The Wines Themselves

Apparently, Israeli weather is fairly consistent. Sugar ripeness is never a problem, though you hear complaints about phenolic ripeness from winemakers, consumers and critics alike. I really can't speak on the subject from a technical point of view but I can tell you how the wines taste: ripe, a bit too sweet for my tastes, with rarely the savouriness and mineralliness that I look for. While I loved their style a few years ago, I've outgrown it.

All too often Israeli wines say more about the people who made them than about the land they come from but that's just an observation, not a critique. Despite that, they're recognizably Israeli, I'll give them that. At their best they have rich noses with decent complexity and the palate can at times be balanced though it's rarely as good as the nose. They don't age for very long, except for Golan Heights Winery's Cabernets.

I appreciate the fact that visitors like them. I would too. If I were a visitor. But try living with a steady diet and there's a sameness about them that will wear you out.

The Hype

Let me start off by saying some of these wines are too warmly received, too eagerly compared with the classic models they're based on, too highly scored, by people who should know better. And these days I for one know better. A few years ago, we could still be fooled by a Castel GV in the midst of a Bordeaux tasting but I would like to see if that could happen again. The last time I attended a Bordeaux/Israel face-off, no one mistook an Israeli red for a Bordeaux. Style-wise and, I'm sad to say, quality-wise as well.

The hype turns me off. It's as plain as that. I read various Israeli boards and when I see people waxing poetic about local wines, I really have to wonder. Did we really taste the same wines? Do we have a shared context for comparison?

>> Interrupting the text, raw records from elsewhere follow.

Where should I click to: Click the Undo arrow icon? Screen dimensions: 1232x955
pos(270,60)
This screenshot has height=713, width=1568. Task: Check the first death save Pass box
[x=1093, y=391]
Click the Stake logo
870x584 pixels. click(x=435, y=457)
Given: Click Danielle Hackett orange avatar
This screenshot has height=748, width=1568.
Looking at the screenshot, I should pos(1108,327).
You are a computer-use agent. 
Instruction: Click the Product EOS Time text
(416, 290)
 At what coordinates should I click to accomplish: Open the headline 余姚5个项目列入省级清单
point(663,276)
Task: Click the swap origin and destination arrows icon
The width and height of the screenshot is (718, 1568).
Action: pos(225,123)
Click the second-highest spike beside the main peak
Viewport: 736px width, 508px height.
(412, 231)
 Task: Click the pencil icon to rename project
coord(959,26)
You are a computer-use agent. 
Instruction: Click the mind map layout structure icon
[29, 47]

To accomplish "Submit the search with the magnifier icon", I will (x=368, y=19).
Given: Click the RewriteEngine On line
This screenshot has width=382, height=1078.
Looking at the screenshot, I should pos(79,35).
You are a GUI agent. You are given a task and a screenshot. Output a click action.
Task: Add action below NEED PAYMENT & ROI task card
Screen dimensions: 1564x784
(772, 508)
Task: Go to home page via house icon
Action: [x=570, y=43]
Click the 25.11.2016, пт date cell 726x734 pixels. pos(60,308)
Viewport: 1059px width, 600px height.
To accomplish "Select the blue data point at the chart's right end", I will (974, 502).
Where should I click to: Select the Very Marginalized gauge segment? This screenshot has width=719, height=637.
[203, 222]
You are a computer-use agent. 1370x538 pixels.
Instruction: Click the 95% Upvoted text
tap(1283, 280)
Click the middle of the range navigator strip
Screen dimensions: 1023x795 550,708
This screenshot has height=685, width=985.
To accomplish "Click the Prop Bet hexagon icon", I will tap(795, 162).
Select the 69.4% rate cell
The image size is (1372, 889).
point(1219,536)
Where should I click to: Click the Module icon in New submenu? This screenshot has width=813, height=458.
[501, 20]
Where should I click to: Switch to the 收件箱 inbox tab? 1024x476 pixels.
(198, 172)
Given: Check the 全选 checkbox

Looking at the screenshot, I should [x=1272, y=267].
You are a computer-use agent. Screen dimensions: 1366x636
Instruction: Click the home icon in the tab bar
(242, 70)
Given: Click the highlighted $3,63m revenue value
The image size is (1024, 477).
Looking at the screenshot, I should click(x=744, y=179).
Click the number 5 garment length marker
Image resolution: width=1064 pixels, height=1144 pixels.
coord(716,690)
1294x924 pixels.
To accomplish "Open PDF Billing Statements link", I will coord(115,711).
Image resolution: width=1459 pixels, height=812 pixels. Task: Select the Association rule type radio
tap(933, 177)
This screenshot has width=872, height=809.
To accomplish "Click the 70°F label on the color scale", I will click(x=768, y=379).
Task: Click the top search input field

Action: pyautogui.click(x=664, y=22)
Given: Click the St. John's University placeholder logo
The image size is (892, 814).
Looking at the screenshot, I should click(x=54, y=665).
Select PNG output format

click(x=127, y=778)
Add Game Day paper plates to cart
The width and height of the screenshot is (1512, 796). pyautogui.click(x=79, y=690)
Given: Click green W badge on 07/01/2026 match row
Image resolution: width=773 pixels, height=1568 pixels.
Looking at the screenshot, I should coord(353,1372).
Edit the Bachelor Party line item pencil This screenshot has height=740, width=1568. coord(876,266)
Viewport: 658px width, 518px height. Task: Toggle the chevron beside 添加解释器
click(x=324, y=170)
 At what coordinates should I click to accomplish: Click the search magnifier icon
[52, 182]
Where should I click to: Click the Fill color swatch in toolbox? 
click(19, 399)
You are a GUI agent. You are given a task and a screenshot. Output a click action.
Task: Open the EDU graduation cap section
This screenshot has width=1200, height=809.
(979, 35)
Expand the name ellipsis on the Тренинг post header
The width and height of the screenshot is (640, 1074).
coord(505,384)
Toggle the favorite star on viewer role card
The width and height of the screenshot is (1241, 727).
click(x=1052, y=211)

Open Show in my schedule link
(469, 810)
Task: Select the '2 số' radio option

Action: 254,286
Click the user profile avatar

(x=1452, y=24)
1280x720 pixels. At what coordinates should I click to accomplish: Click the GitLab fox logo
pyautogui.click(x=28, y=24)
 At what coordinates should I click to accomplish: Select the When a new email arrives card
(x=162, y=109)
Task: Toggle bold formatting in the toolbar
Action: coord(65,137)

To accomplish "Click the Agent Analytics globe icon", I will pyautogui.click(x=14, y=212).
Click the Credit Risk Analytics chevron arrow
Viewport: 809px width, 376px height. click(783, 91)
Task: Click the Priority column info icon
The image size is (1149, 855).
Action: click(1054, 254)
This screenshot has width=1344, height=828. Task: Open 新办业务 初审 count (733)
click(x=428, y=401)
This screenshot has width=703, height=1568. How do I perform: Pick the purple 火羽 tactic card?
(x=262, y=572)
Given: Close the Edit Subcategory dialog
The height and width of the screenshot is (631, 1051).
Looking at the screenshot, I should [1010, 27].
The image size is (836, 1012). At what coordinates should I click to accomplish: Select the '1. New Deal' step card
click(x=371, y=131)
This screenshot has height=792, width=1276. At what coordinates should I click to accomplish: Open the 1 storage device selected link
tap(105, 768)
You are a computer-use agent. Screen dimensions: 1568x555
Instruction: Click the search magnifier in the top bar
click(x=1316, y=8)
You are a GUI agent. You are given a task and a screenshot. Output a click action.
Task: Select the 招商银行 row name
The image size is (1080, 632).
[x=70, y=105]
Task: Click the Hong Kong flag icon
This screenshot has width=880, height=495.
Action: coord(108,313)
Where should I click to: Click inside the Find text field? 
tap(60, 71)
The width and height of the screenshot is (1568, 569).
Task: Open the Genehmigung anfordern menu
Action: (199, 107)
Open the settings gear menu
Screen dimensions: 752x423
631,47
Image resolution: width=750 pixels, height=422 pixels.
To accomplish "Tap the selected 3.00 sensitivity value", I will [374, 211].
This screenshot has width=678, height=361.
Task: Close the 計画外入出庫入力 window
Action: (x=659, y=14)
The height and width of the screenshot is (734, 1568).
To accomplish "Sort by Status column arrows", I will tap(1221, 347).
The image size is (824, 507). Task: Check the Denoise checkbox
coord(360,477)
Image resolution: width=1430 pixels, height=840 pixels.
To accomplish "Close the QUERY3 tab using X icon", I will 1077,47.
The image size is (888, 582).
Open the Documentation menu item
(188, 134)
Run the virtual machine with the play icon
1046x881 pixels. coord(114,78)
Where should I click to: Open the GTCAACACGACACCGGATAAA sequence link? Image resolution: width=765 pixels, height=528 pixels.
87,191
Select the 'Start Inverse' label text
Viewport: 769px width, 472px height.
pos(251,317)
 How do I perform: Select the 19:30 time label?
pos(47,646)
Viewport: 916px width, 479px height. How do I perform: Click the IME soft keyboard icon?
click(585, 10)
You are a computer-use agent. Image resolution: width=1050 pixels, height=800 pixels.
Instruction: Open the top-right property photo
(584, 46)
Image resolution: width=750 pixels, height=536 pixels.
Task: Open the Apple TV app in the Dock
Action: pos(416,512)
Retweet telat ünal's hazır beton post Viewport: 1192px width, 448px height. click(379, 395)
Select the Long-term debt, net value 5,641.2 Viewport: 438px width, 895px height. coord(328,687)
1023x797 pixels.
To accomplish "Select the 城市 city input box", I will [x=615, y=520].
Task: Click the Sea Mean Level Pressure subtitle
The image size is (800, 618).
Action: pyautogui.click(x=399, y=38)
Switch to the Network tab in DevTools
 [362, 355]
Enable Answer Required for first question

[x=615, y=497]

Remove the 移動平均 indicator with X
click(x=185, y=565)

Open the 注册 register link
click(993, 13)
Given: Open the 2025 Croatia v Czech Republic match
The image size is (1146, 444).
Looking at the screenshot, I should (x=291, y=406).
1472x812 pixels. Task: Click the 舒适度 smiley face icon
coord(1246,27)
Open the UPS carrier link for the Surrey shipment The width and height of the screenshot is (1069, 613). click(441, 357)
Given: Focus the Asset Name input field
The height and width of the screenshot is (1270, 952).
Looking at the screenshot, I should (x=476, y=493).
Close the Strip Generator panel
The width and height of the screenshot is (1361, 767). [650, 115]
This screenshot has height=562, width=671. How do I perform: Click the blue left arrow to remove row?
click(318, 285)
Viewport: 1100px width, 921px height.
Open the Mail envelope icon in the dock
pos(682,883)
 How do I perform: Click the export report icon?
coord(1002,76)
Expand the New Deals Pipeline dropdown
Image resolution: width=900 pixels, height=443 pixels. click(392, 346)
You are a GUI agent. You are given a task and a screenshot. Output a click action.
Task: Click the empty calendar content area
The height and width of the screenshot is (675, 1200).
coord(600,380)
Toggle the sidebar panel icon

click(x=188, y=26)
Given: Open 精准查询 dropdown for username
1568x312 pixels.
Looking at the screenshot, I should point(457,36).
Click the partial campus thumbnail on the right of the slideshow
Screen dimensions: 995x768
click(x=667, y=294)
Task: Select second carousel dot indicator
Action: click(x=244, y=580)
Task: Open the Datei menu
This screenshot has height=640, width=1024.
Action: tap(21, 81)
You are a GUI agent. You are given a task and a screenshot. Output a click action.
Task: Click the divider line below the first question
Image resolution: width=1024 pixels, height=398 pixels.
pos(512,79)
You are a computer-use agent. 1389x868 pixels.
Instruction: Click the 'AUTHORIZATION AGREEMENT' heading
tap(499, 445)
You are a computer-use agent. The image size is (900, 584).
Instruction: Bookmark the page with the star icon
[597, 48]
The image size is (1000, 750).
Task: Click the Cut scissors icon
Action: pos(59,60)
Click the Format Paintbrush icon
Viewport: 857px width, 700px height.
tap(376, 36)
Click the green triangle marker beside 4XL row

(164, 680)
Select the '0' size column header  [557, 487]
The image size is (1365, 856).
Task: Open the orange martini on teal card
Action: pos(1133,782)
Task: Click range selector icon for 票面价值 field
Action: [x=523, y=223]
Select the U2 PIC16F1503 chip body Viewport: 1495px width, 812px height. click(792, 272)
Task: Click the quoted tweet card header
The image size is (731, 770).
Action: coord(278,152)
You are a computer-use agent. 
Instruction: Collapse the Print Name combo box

I think the creative people who make wine deserve better (flattering though the hype may be). They deserve honest criticism by people with discerning palates and brains because people who can't see the wines' faults will never truly be moved by great wines. They'll never appreciate the progress I believe Israeli growers and winemakers will make. Though I'm sure everyone appreciates the effect of positive criticism on sales and maybe I'd be less idealistic about all this if I had to think about the bottom line.

The Prices

I have two tests for prices. The first one judges the wine's quality when tasted and then looks at the price. Basically, I ask myself, given a wine's quality and what I usually pay for wines of similar quality, would I buy it? Israel produces a decent quantity of wines who pass this first test.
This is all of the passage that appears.